A AnimaNatularis e CAS International solicitaram a punição dos organizadores e promotores destes actos, por terem arriscado deliberadamente a saúde de quem assistiu à dita tourada, e à de todas as pessoas que com eles estiveram em contacto nos dias seguintes.

 

Gostaríamos de levar essas pessoas a tribunal, pela dor e sofrimento causados aos animais, temos vergonha de que isso ainda seja totalmente legal. Não ficaremos de braços cruzados.

 

Sabiam que alguns governos autónomos e conselhos regionais já estão a destinar recursos extraordinários para a recuperação da actividade tauromáquica, depois dos efeitos do coronavírus? Atingem os 7,3 milhões de euros e Madrid lidera o ranking das comunidades que mais verbas vão dar ao sector, até aos 4,5 milhões de euros.

 

É ultrajante!

 

Texto traduzido daqui:  ANIMANATURALIS  

***

 

Sim, é ultrajante.

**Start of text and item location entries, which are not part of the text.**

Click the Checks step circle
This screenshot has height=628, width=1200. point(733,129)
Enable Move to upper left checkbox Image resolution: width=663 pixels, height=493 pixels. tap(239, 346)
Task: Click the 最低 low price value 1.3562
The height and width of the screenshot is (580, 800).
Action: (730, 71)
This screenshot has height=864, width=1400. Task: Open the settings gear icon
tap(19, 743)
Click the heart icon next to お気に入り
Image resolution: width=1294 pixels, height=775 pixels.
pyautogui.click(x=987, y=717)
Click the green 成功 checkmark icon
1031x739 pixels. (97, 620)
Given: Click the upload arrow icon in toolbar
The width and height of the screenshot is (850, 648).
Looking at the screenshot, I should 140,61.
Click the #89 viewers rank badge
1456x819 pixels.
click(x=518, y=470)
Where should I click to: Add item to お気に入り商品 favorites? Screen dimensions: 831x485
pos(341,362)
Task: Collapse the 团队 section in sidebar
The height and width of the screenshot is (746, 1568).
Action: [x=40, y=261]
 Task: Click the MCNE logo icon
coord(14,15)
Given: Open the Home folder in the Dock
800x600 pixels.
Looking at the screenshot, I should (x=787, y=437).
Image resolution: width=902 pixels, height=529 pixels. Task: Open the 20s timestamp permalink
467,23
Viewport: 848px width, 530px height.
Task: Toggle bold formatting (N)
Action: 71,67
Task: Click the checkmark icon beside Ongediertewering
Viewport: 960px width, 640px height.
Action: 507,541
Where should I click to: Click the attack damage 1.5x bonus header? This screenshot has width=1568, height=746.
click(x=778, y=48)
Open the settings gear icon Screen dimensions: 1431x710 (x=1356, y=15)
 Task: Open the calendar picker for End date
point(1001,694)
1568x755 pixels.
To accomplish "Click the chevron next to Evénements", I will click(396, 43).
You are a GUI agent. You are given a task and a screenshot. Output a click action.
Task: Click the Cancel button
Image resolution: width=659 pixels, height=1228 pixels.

Indigno de seres que querem ser chamados de “humanos”.

O povo ibérico (Portugal incluído) nada aprendeu com a lição que o coronavírus veio dar ao mundo. Não é de surpreender o elevado número de infectados nos dois países, actualmente. 

E talvez o pior ainda esteja por vir, até que os que desgovernam o mundo, aprendam a respeitar todos os seres vivos.

É que a Natureza despertou, e o tempo de acertar contas chegou.